236 N.W.2d 612 (1975)

STATE of Minnesota, Respondent,
v.
Wade RUSSELL, Appellant.

No. 44610.

Supreme Court of Minnesota.

November 28, 1975.

*613 C. Paul Jones, Public Defender, Minneapolis, for appellant.

Warren Spannaus, Atty. Gen., St. Paul, Gary W. Flakne, County Atty., Michael McGlennen, David W. Larson, and Vernon E. Bergstrom, Asst. County Attys., Minneapolis, for respondent.

Considered and decided by the court without oral argument.

PER CURIAM.

Defendant was charged by indictment with aggravated robbery and first-degree murder, Minn.St. 609.185 and 609.245. Pursuant to a plea agreement negotiated by his attorney, defendant pleaded guilty to a reduced charge of second-degree murder, Minn.St. 609.19, and was sentenced by the district court to a prison term of 3 to 25 years, with the sentence to run concurrently with a sentence of 3 to 10 years defendant was then serving for another crime.

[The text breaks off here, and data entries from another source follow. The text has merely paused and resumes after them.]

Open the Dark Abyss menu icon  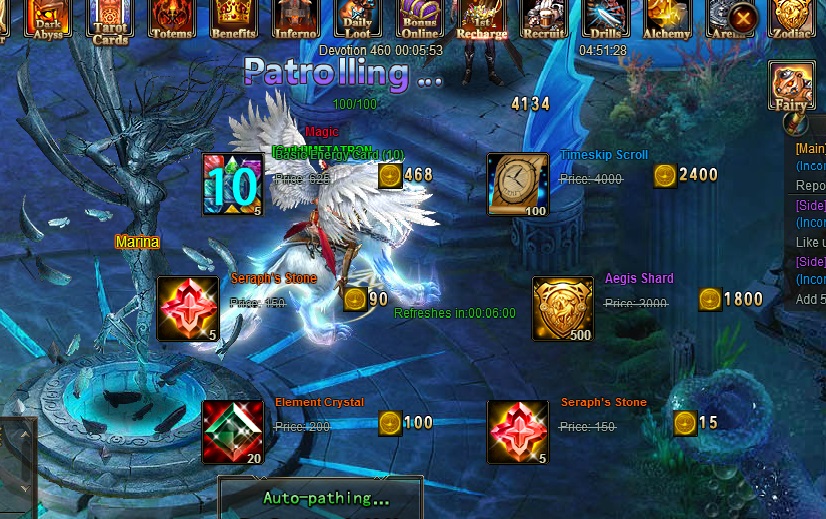click(47, 19)
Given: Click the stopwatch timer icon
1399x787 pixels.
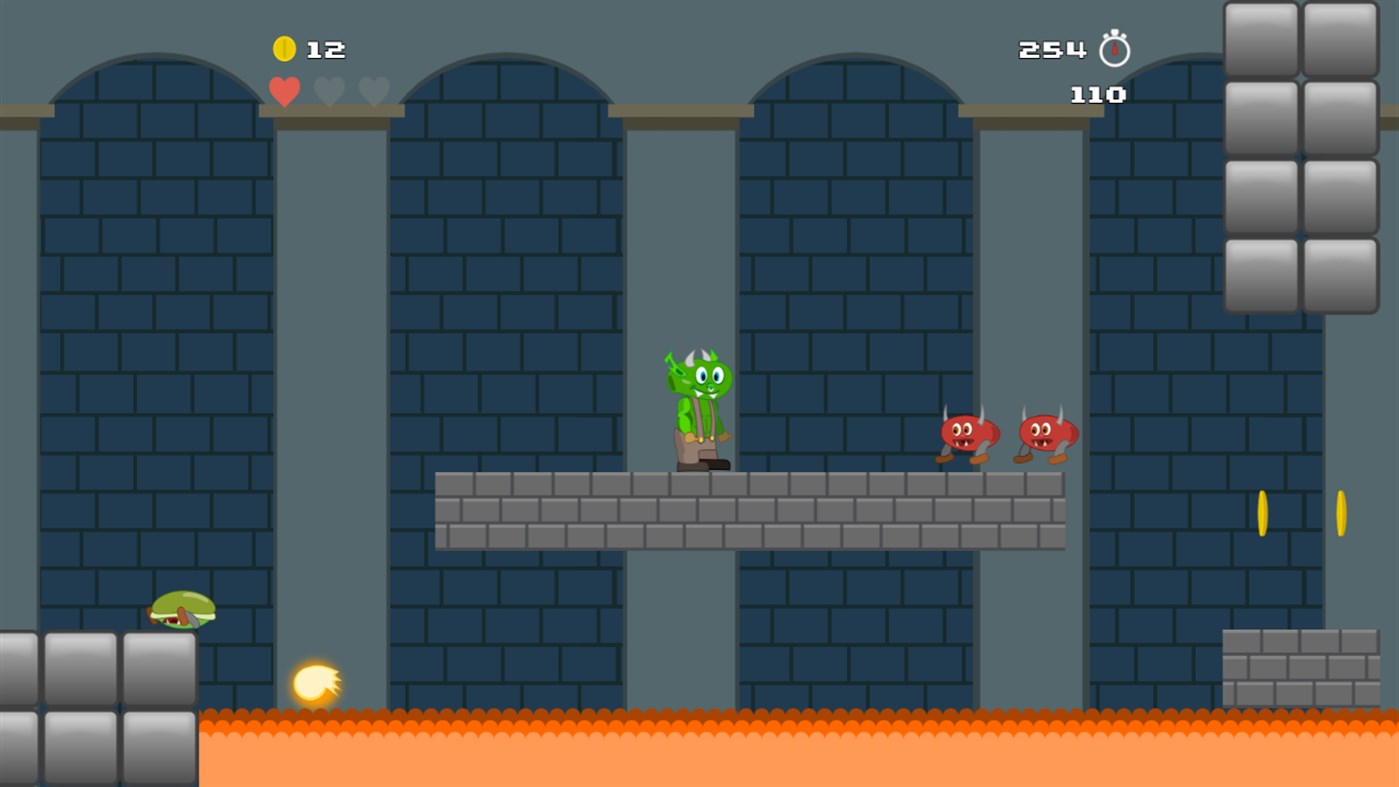Looking at the screenshot, I should (1113, 48).
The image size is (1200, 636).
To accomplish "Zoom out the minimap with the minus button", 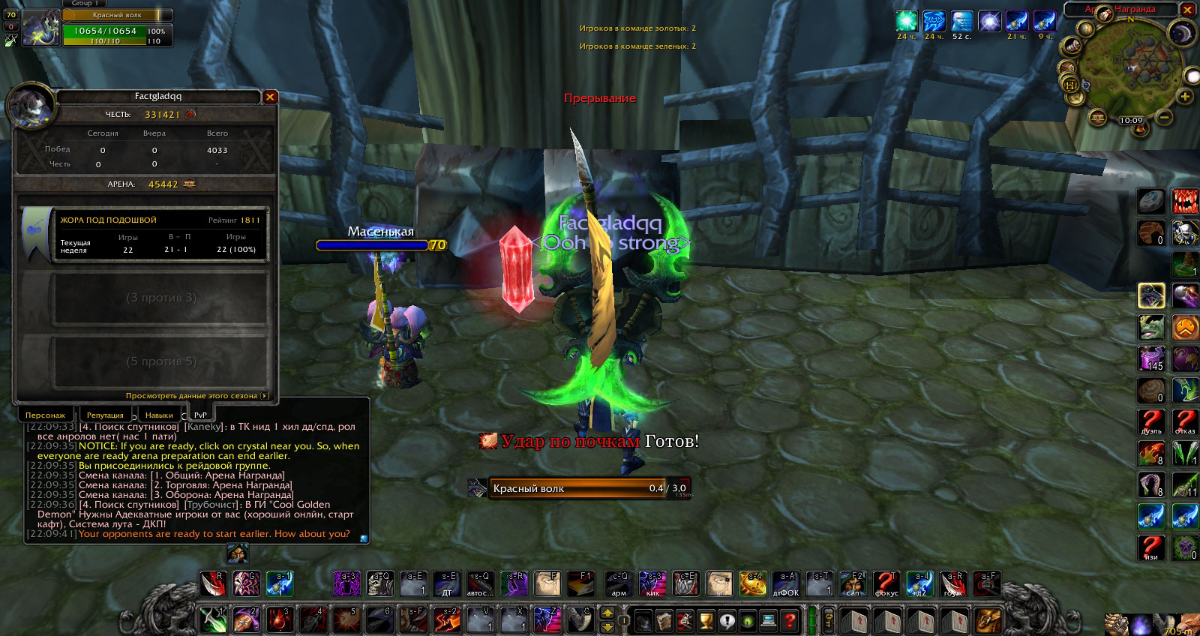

On this appeal from judgment of conviction, defendant contends that the district court should not have accepted his guilty plea because the record does not disclose an adequate factual basis for the plea nor contain sufficient evidence that he understood the nature and elements of the charge to which he pleaded guilty. We affirm.

The rule is that a trial court may not accept a defendant's guilty plea unless it is first satisfied that, among other things, the plea is supported by an adequate factual basis. There must be sufficient facts on the record to support a conclusion that the defendant actually committed a crime at least as serious as the one to which he pleaded guilty. Beaman v. State, 301 Minn. ___, 221 N.W.2d 698 (1974); State v. Gustafson, 298 Minn. 200, 214 N.W.2d 341 (1974). Defendant's answers to questions by the prosecutor in this case disclose a factual basis for the plea even though no question was specifically directed to the element of intent to kill. State v. Hopkins, 293 Minn. 522, 198 N.W.2d 542 (1972).

As a result of Boykin v. Alabama, 395 U.S. 238, 89 S. Ct. 1709, 23 L. Ed. 2d 274 (1969), we cannot presume from a silent record that a defendant who pleaded guilty did so intelligently and voluntarily. However, the record in this case is not silent but shows that defendant had a full opportunity to consult with his counsel before entering the plea. We therefore may safely presume that counsel informed him adequately concerning the nature and elements of the offense. State v. Propotnik, 299 Minn. 56, 216 N.W.2d 637 (1974).

Affirmed.

SCOTT, J., took no part in the consideration or decision of this case.